Contrairement à ce qu'avaient estimé les juges du Tribunal pénal international pour l'ex-Yougoslavie (TPIY) en première instance, le jugement rendu ce mercredi considère que les discours enflammés de Vojislav Seselj en 1991-93, au début du conflit dans l'ex-Yougoslavie, ont bel et bien « incité à la violence » et « violé le droit à la sécurité » des populations non serbes auxquelles il s'en prenait.

De par « son influence sur la foule », « M. Seselj a contribué de manière substantielle au comportement de ceux qui ont perpétré » les crimes, poursuit le texte. Il lui a notamment été reproché d'avoir encouragé ses troupes à « n'épargner personne » au cours du siège de la ville croate de Vukovar en 1991.

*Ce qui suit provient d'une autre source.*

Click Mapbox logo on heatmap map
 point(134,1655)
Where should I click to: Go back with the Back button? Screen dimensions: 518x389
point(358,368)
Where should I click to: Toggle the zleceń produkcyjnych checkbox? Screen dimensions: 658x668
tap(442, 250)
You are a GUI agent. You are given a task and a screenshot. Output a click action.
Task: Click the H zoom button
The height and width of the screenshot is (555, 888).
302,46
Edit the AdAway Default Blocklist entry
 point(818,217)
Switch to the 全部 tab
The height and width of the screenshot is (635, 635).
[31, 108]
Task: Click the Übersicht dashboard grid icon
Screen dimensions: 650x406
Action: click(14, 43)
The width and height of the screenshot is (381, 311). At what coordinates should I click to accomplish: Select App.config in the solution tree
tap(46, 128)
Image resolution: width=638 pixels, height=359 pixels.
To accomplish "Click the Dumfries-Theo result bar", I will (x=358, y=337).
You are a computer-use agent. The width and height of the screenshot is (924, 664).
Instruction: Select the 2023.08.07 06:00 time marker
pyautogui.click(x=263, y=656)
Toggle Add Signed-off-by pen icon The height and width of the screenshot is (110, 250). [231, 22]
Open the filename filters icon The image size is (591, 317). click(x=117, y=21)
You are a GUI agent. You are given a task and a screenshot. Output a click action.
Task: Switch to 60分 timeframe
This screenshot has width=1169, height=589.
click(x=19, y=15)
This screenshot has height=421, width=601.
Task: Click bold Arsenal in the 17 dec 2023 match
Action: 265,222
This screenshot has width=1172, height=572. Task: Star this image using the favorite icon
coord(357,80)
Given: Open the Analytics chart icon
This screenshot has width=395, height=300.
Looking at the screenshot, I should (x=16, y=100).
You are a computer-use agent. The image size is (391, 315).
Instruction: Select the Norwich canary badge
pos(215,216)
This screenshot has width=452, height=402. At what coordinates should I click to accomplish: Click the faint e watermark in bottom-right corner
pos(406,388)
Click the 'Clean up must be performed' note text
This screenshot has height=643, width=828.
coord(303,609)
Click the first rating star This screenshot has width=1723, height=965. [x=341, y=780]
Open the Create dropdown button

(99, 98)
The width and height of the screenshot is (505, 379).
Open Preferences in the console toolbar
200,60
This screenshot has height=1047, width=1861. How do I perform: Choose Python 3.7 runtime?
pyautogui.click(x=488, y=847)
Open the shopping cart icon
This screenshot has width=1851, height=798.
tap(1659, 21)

Son acquittement en 2016 avait provoqué la colère des croates et des experts, juristes ou historiens qui y voyaient grossière erreur et une réécriture de l'histoire. A l'annonce du jugement, Vojislav Seselj s'est dit « fier des crimes qui lui sont imputés » et « prêt à les répéter à l'avenir ».

Le tribunal de l'ONU qui vient de condamner Vojislav Seselj a été créé par le Conseil de sécurité de l'ONU en décembre 2010 pour prendre la succession du TPIR (Tribunal pénal international pour le Rwanda) et le TPIY ( Tribunal pénal international pour l'ex-Yougoslavie).